### REQUIRED WORK
Wherever the line that contains "Click plus icon next to Evelyn Matthei" falls, repeat it and the lines after it exactly until the records end, without any pictures.

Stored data
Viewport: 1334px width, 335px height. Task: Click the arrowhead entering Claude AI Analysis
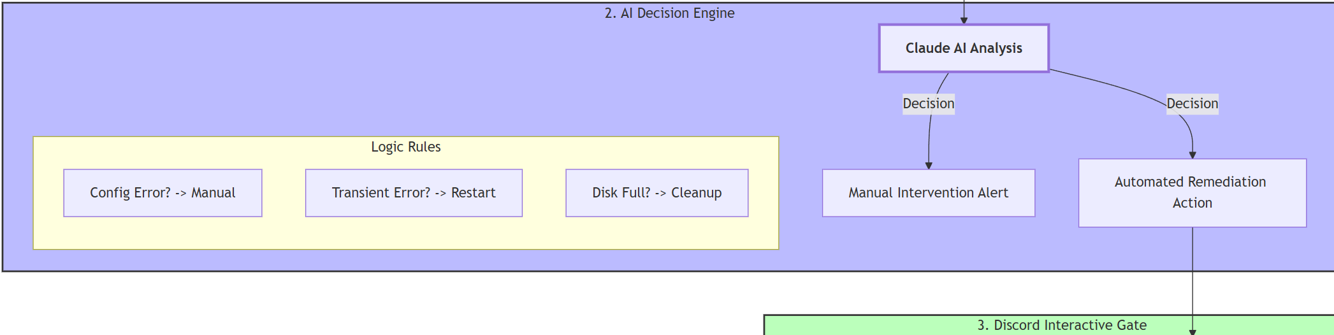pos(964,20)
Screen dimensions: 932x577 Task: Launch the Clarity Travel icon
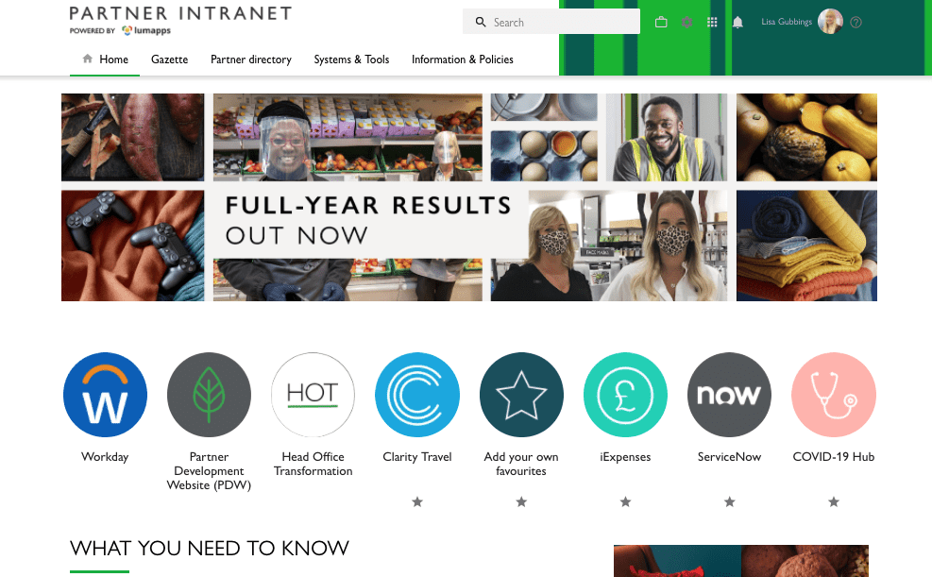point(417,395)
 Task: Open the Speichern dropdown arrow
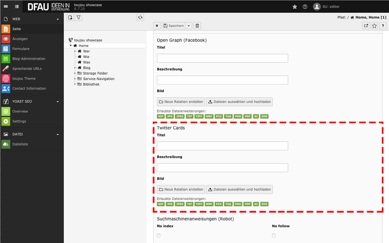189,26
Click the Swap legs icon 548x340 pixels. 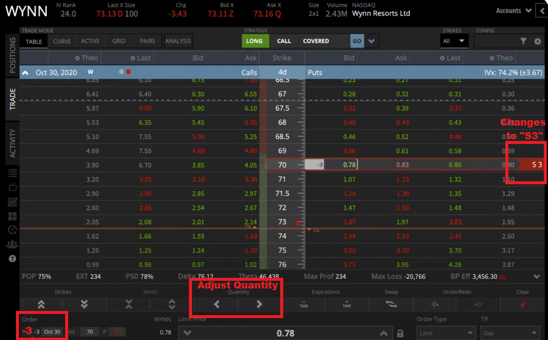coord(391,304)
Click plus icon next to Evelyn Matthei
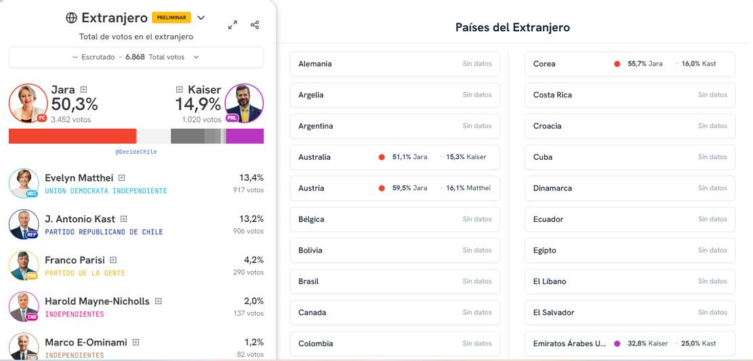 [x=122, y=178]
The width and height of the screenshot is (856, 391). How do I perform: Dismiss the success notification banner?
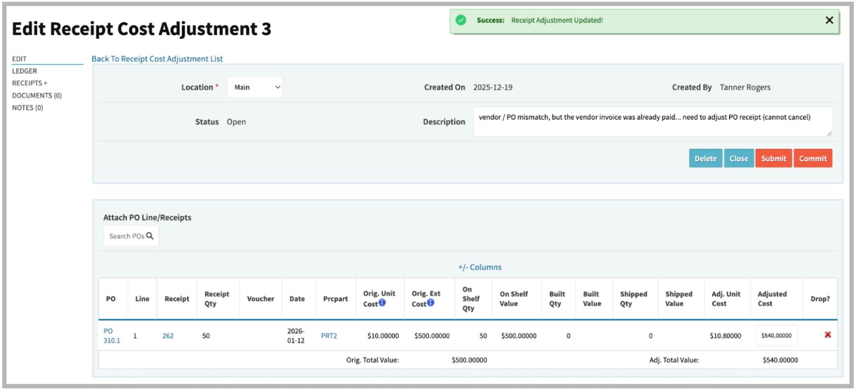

### REPLY
Click plus icon next to Evelyn Matthei
 [x=122, y=178]
The width and height of the screenshot is (856, 391). How do I perform: Dismiss the success notification banner?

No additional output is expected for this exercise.